■ Exercise goal:
Find the line with "Given: Click the word" in the data below. Repeat it and every line after it exactly, but not the pictures.

■ Extracted information:
* * *

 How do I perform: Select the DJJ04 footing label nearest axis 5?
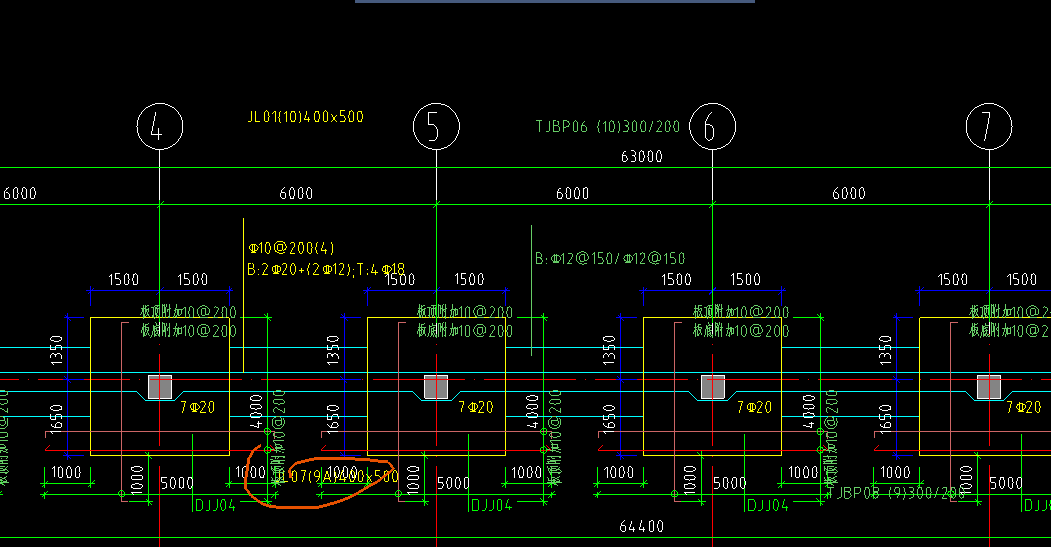tap(491, 505)
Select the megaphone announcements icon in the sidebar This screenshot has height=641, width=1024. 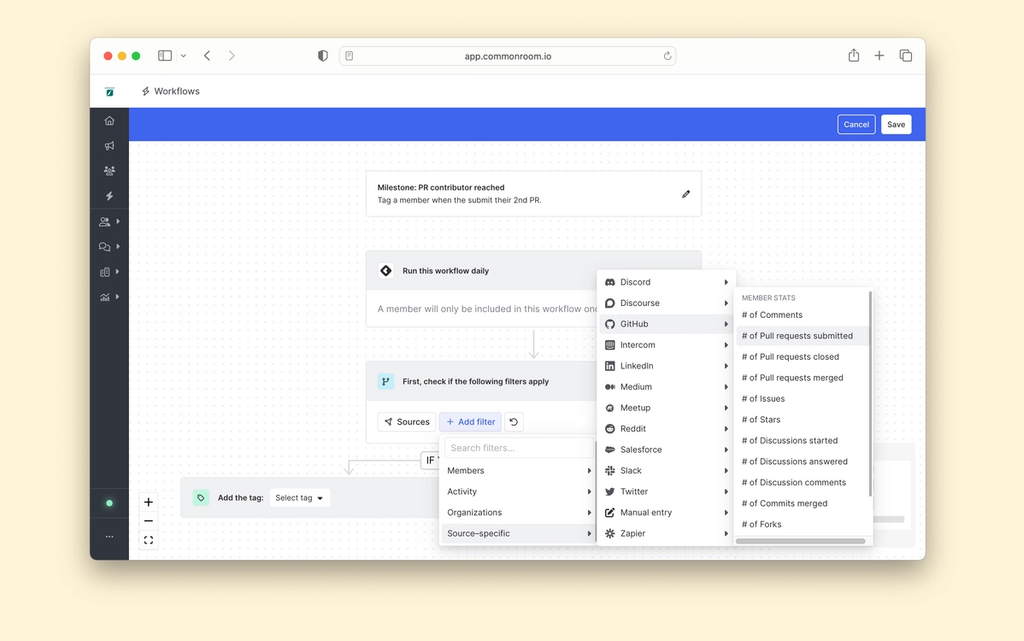108,145
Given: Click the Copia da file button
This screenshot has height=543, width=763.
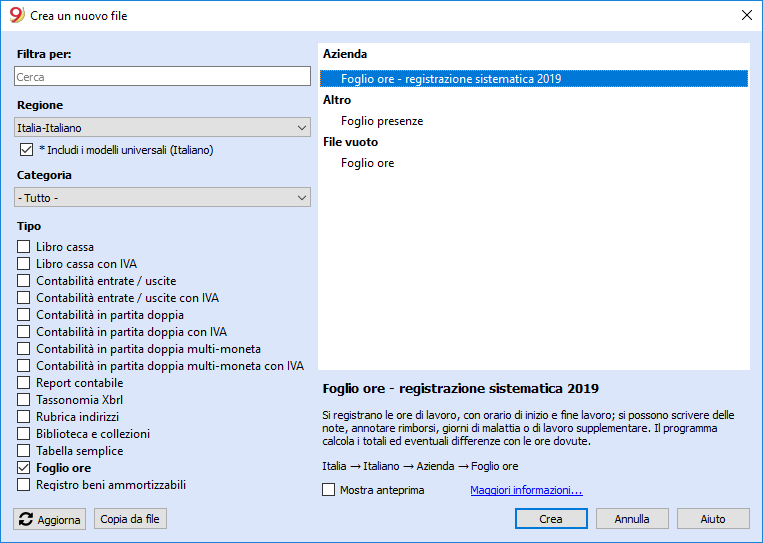Looking at the screenshot, I should click(130, 519).
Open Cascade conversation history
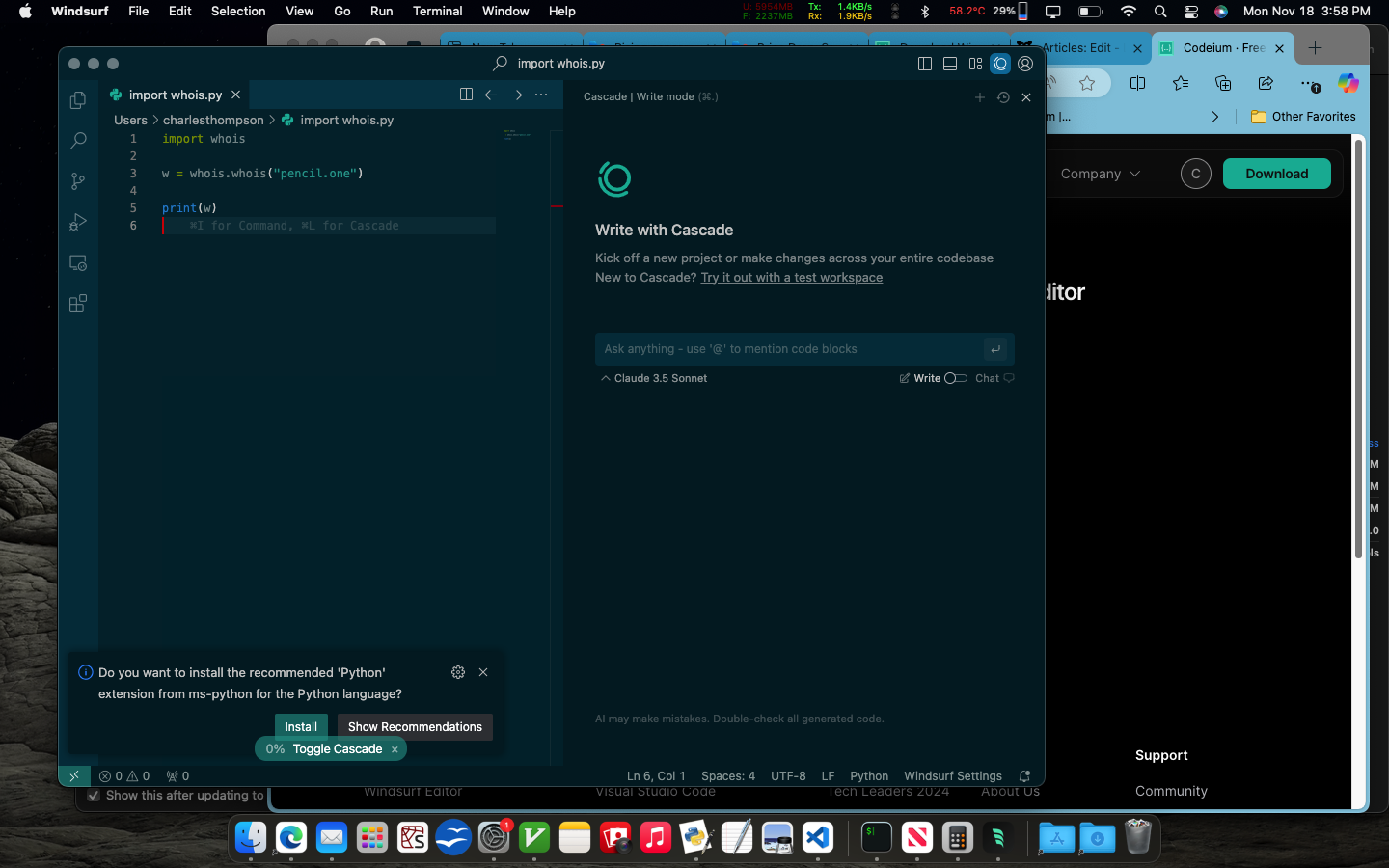 (x=1003, y=97)
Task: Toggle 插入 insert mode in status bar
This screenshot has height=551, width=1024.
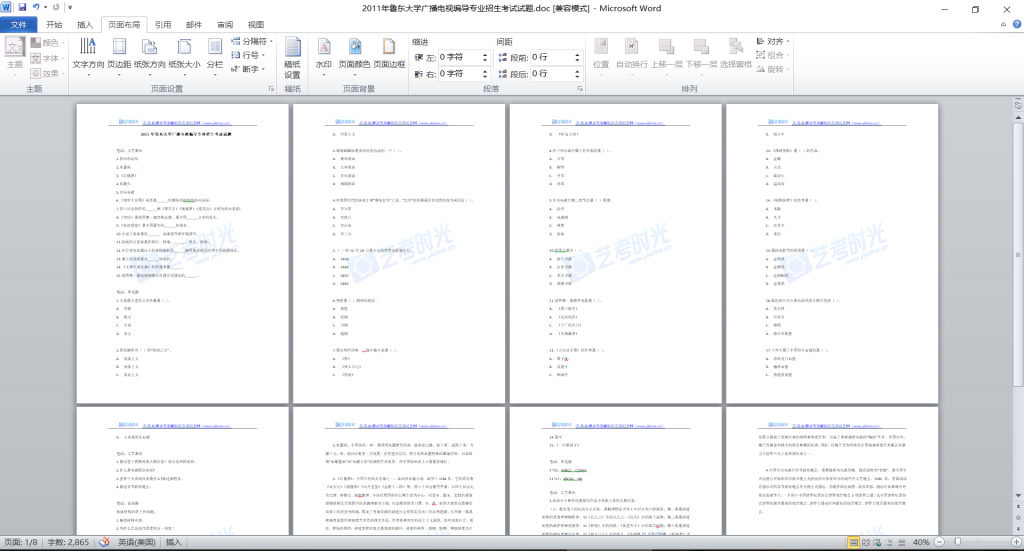Action: [174, 542]
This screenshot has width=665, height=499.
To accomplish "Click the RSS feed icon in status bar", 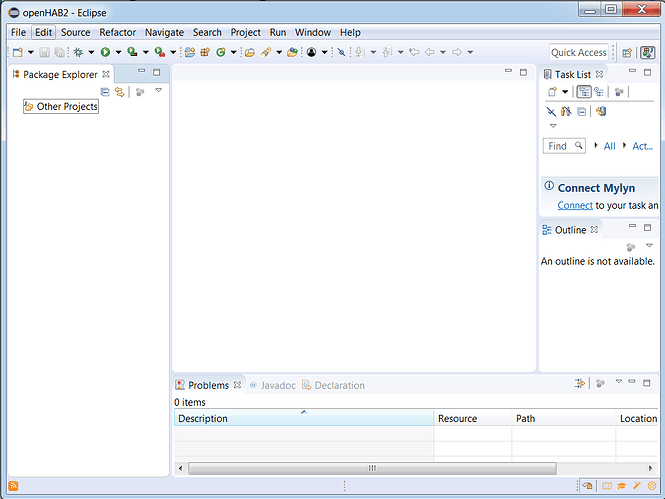I will coord(13,486).
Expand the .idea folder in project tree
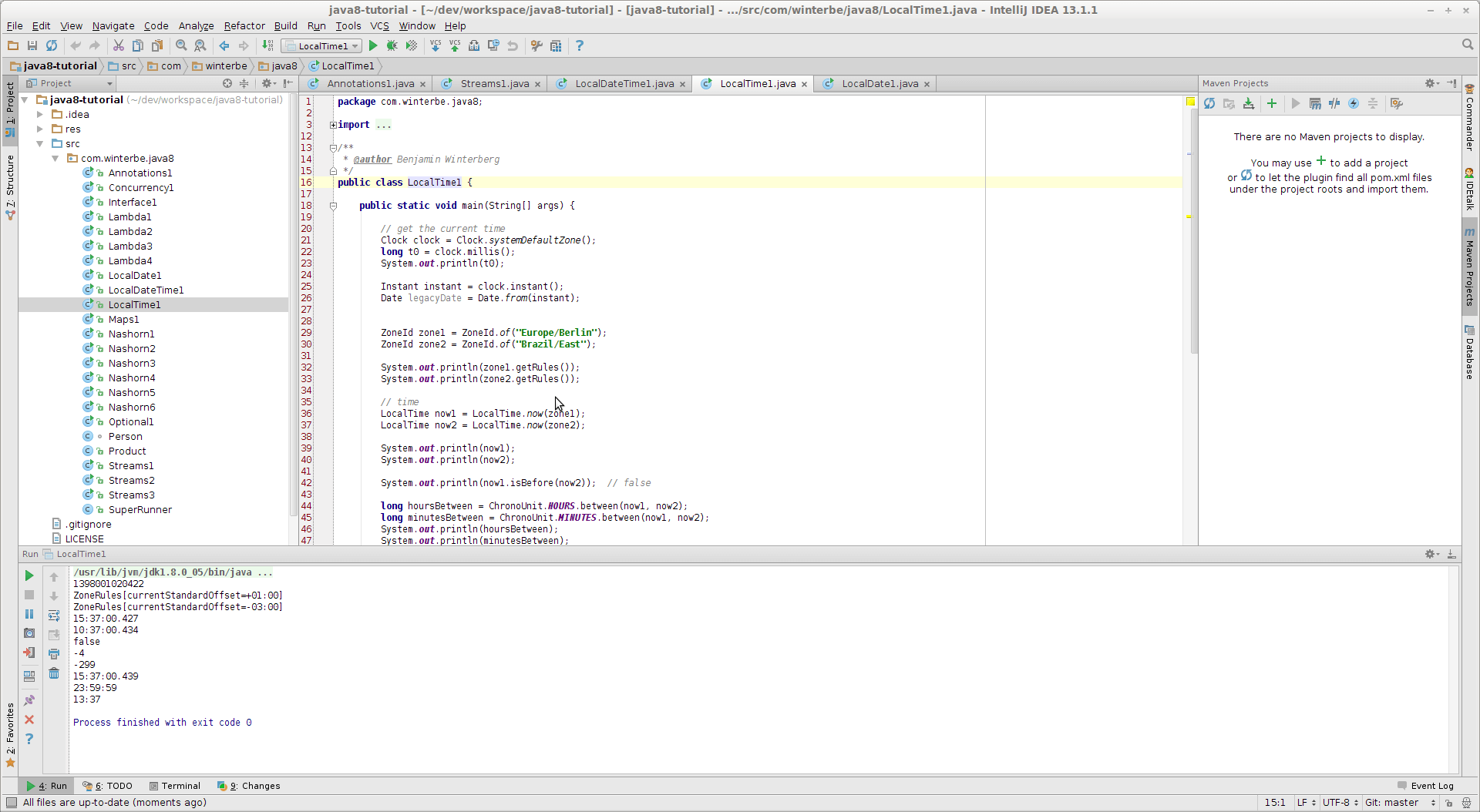Image resolution: width=1480 pixels, height=812 pixels. (x=40, y=115)
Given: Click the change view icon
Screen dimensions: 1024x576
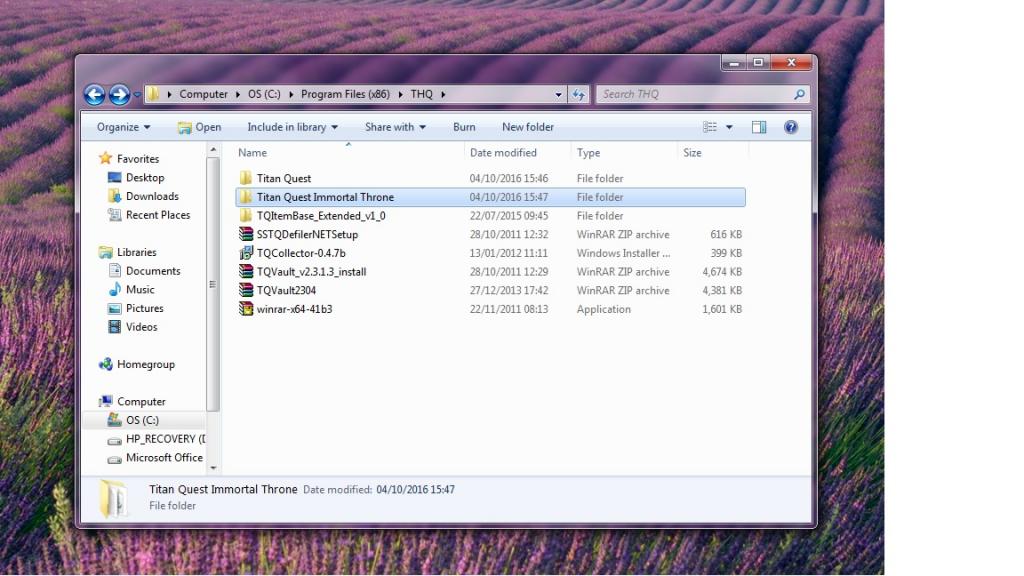Looking at the screenshot, I should click(710, 127).
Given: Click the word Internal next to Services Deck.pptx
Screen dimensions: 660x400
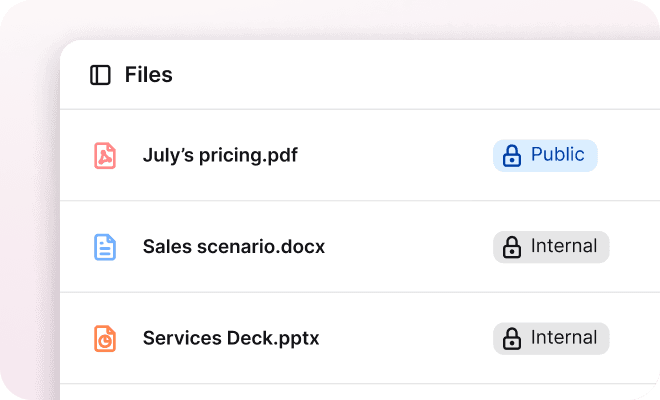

* * *

■ Response:
Given: Click the word Internal next to Services Deck.pptx
Screen dimensions: 660x400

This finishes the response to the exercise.